A CERN
success story
Akka helps CERN to keep groundbreaking physics experiments running smoothly
The need
CERN operates seven large particle accelerators, including the Large Hadron Collider (LHC). With a circumference of 27 kilometers, making it by far the largest machine ever constructed, the LHC contains more than 10,000 superconducting magnets to accelerate and steer beams of subatomic particles. To keep the LHC and other accelerators working reliably to serve the scientific community, CERN gathers, stores, and analyzes more than 2.5 million signals (3.5TB of data daily) from operational devices that make up the Accelerator Control System.
Vito Baggiolini, leader of the CPA Section in the CERN Accelerator Controls Group, says: “We mainly collect information on how the hundreds of sub-systems and tens of thousands of devices in the accelerators are working, and on the characteristics of the particle beam, such as its shape and intensity. The data we store helps accelerator experts to ensure that the whole complex of accelerators is functioning reliably and to the expected standards at all times.”

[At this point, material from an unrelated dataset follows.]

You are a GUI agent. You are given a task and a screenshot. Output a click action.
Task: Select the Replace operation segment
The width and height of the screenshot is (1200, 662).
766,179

Already in the early 2000s, CERN built its own highly available, resilient, and robust data acquisition and storage system: CALS. Based on a high-performance relational database, this system had scaled well from its first deployment in 2003, but to cope with the increasing need for more complex and long-running analyses, it became clear that a new approach was needed.
The challenge
In 2017, CERN set out to create its next-generation replacement: NXCALS. This would use Spark on a Hadoop cluster for distributed execution of advanced analytical algorithms.
The key technical requirements for the data acquisition and ingestion system within NXCALS were: exceptional fault-tolerance and resilience to manage process failures without any data losses or other service disruption; the ability to load-balance data subscriptions evenly across processes to avoid overloads; and the ability to scale rapidly and easily by adding new system resources to handle new sources of data.
Marcin Sobieszek, senior computing engineer within the CERN Accelerator Controls Group, says: “We aimed to implement a highly distributed application in which workload would be spread horizontally among nodes. We wanted the ability to dynamically add resources to the process cluster, along with failure detection and notification capabilities. For this, the ability to persist the state of this distributed system on external storage was vital.”